## Written task 1
In the text on row counts and reconciliation, what examples of a chosen grain are given for comparing source and target?
## Written task 2
Please condense the paragraph in the text on row counts and reconciliation that begins "Imagine your pipeline as a funnel" into a shorter version that keeps its main facts.

## Excerpted text
====================

Why this matters
As an ETL Developer, you must prove that data moved correctly through each stage. Simple, fast checks like row counts and basic reconciliations catch broken jobs, missing partitions, and duplicate loads before stakeholders do.
- Validate that staging and warehouse tables have the expected number of rows.
- Confirm daily partitions landed (and only once).
- Verify CDC loads: inserts, updates, deletes add up correctly.
- Spot schema or filter mistakes that silently drop data.
Concept explained simply
Row counts compare how many rows you expect versus how many you got at each step. Reconciliation verifies that source and target agree at the chosen grain (for example, per day, per key, per file) and within a tolerance.
Mental model
Imagine your pipeline as a funnel with checkpoints. At each checkpoint, measure totals and distincts. If counts drift or spike, you stop the flow and investigate. This prevents bad data from sliding further into reporting and ML.
What to measure
- Total row counts (overall and per partition/date/batch).
- Distinct business keys (for example, order_id, customer_id).
- Control totals like sums of amounts or quantities.
- Rejected vs. accepted rows after validation rules.
- Orphans: foreign keys in facts with no matching dimensions.

====================

[Saved data entries]

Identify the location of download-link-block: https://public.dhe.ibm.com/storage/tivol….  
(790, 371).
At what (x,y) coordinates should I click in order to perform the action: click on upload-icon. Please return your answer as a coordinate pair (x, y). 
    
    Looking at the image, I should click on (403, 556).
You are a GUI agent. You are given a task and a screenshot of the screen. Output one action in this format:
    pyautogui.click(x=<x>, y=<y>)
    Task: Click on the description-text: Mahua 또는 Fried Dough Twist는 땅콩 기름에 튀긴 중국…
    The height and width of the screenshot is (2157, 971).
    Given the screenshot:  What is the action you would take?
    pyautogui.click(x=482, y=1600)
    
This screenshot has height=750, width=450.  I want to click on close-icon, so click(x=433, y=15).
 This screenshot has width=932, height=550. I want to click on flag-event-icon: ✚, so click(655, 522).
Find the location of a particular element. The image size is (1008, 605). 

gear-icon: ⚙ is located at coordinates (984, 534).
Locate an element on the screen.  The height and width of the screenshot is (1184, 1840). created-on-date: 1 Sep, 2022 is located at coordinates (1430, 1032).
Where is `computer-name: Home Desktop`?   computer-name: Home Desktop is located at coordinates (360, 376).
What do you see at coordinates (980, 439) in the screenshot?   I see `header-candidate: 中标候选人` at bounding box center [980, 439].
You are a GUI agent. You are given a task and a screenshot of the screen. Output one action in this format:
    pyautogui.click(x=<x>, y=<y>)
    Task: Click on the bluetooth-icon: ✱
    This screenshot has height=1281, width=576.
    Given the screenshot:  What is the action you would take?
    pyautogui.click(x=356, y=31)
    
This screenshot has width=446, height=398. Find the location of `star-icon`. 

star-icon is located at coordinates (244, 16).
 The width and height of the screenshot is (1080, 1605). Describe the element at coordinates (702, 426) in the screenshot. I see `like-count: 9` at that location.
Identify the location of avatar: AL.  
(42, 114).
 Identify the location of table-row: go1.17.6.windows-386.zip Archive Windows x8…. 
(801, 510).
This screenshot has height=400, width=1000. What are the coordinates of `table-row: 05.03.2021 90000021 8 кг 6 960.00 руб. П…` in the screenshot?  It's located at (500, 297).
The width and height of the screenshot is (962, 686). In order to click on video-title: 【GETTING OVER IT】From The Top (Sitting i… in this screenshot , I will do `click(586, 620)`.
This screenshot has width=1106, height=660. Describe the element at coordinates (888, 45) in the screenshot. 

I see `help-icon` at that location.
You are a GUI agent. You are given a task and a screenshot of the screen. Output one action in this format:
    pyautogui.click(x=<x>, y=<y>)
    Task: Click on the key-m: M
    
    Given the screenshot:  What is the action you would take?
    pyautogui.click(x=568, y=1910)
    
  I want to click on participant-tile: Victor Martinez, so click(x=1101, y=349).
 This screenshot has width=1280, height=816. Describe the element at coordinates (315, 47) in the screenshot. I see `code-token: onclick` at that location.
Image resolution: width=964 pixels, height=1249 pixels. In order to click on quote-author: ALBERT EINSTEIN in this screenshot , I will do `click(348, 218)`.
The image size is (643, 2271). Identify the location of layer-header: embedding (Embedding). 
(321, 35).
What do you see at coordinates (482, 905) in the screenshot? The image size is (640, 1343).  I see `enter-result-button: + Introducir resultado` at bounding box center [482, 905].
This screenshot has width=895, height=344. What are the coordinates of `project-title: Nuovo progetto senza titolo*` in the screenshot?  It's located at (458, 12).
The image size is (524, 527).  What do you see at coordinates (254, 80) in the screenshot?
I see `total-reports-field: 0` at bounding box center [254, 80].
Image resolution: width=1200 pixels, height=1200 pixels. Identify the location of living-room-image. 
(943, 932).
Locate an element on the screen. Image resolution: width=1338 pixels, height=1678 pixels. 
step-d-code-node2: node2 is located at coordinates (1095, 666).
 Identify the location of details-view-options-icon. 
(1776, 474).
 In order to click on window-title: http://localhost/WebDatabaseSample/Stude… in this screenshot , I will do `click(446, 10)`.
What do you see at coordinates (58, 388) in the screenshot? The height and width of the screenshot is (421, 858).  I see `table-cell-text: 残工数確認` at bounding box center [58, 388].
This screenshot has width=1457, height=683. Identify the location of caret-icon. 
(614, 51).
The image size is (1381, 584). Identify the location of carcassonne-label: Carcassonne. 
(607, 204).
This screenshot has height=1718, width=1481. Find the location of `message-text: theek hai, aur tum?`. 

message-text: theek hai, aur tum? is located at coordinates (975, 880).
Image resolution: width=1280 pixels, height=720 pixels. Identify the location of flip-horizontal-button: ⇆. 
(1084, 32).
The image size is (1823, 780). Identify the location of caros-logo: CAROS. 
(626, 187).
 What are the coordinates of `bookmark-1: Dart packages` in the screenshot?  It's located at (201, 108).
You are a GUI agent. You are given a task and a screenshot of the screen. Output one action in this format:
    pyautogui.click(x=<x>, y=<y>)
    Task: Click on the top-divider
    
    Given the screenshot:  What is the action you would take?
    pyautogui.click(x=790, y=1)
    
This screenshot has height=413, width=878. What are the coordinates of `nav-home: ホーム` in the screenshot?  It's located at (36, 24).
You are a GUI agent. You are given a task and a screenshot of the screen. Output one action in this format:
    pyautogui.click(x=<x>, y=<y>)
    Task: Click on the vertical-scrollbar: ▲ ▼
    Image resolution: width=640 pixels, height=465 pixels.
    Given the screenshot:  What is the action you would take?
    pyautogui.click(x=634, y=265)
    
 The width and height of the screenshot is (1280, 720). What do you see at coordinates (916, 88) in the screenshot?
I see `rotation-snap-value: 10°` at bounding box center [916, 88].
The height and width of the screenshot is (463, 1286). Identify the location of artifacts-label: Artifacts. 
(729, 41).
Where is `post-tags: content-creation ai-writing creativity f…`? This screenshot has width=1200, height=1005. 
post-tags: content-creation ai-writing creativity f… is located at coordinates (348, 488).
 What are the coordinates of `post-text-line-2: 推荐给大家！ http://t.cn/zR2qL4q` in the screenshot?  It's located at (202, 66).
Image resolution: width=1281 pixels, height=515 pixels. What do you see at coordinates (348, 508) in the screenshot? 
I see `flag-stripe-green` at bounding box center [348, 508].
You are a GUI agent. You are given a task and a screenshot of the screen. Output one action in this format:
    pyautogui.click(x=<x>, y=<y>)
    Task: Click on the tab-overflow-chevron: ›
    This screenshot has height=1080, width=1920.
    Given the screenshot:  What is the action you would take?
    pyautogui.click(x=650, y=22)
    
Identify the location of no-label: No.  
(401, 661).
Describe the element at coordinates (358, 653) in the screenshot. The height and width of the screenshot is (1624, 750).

====================

## Written reply 1
Per day, per key, and per file.

## Written reply 2
Think of the pipeline as a funnel with checkpoints where totals and distincts are measured. When counts drift or spike, stop the flow and investigate, which keeps bad data from moving on into reporting and ML.